== Records for the exercise

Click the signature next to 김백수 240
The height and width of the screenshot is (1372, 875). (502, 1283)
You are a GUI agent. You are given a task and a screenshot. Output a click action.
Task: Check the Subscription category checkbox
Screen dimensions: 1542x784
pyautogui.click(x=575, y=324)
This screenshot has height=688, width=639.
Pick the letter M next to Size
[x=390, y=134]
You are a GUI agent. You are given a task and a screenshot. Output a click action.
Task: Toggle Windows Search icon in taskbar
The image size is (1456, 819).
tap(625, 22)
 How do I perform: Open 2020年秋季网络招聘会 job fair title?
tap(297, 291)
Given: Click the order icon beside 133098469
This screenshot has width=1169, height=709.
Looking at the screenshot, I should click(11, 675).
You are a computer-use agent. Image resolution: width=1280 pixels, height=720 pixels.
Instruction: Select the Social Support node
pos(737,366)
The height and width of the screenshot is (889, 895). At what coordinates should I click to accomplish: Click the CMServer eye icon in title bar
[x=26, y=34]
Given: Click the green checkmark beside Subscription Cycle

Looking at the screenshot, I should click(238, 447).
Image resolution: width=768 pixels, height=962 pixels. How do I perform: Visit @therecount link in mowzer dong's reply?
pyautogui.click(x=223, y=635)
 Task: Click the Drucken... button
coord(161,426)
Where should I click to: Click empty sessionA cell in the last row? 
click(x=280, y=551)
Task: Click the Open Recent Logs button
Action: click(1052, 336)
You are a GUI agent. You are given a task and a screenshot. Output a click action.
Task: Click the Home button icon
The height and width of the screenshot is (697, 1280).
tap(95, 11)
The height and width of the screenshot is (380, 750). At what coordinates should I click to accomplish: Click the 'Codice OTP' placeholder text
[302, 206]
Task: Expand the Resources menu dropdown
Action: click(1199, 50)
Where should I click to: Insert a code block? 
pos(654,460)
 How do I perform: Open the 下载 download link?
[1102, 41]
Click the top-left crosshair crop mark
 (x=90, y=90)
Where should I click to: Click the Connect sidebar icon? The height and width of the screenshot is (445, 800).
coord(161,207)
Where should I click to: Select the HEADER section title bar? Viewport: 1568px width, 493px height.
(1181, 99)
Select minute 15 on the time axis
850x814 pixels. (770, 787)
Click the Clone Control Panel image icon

====

## Your task:
An exact copy of all the entries is what's needed; write it out.

## Expected answer:
Click the signature next to 김백수 240
The height and width of the screenshot is (1372, 875). (502, 1283)
You are a GUI agent. You are given a task and a screenshot. Output a click action.
Task: Check the Subscription category checkbox
Screen dimensions: 1542x784
pyautogui.click(x=575, y=324)
This screenshot has height=688, width=639.
Pick the letter M next to Size
[x=390, y=134]
You are a GUI agent. You are given a task and a screenshot. Output a click action.
Task: Toggle Windows Search icon in taskbar
The image size is (1456, 819).
tap(625, 22)
 How do I perform: Open 2020年秋季网络招聘会 job fair title?
tap(297, 291)
Given: Click the order icon beside 133098469
This screenshot has width=1169, height=709.
Looking at the screenshot, I should click(11, 675).
You are a computer-use agent. Image resolution: width=1280 pixels, height=720 pixels.
Instruction: Select the Social Support node
pos(737,366)
The height and width of the screenshot is (889, 895). At what coordinates should I click to accomplish: Click the CMServer eye icon in title bar
[x=26, y=34]
Given: Click the green checkmark beside Subscription Cycle

Looking at the screenshot, I should click(238, 447).
Image resolution: width=768 pixels, height=962 pixels. How do I perform: Visit @therecount link in mowzer dong's reply?
pyautogui.click(x=223, y=635)
 Task: Click the Drucken... button
coord(161,426)
Where should I click to: Click empty sessionA cell in the last row? 
click(x=280, y=551)
Task: Click the Open Recent Logs button
Action: click(1052, 336)
You are a GUI agent. You are given a task and a screenshot. Output a click action.
Task: Click the Home button icon
The height and width of the screenshot is (697, 1280).
tap(95, 11)
The height and width of the screenshot is (380, 750). At what coordinates should I click to accomplish: Click the 'Codice OTP' placeholder text
[302, 206]
Task: Expand the Resources menu dropdown
Action: click(1199, 50)
Where should I click to: Insert a code block? 
pos(654,460)
 How do I perform: Open the 下载 download link?
[1102, 41]
Click the top-left crosshair crop mark
 (x=90, y=90)
Where should I click to: Click the Connect sidebar icon? The height and width of the screenshot is (445, 800).
coord(161,207)
Where should I click to: Select the HEADER section title bar? Viewport: 1568px width, 493px height.
(1181, 99)
Select minute 15 on the time axis
850x814 pixels. (770, 787)
Click the Clone Control Panel image icon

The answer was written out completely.